Prima di andare all'ospedale Umberto I, dove è stato operato il brigadiere Giangrande, sono stata all'ospedale San Giovanni, dove è ricoverato il carabiniere Francesco Negri, con il quale ho potuto parlare. Per fortuna, nel suo caso, la situazione è sotto controllo. E' un ragazzo giovane e forte, orgoglioso di fare il suo lavoro e motivato a riprendere al più presto servizio.
Contesto due cose alla Boldrini. Primo, lo Stato dovrebbe esserci SEMPRE, per qualsiasi cittadino, e non solo per chi lo serve. Sarebbe quello, davvero, il “segnale forte”, che aspettiamo da tempo.

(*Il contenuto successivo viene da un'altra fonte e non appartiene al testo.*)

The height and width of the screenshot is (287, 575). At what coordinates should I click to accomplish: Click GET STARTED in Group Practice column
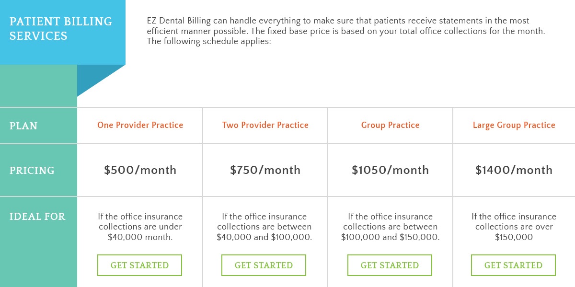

Secondo, e lo dico con tutto il rispetto per i feriti e per il dolore delle loro famiglie, se Luigi Preiti oggi ha sparato lo ha fatto non “senza motivo”, come dice la Boldrini, lo ha fatto per un motivo e uno solo, perché lo Stato non c'è, non c'è più per lui né per tanti altri, lo Stato lo ha abbandonato. E questo genera rabbia e la rabbia cieca vendetta, la più pericolosa, la più facilmente ripetibile. Dal suo punto di vista quell'uomo ha solo sbagliato il bersaglio.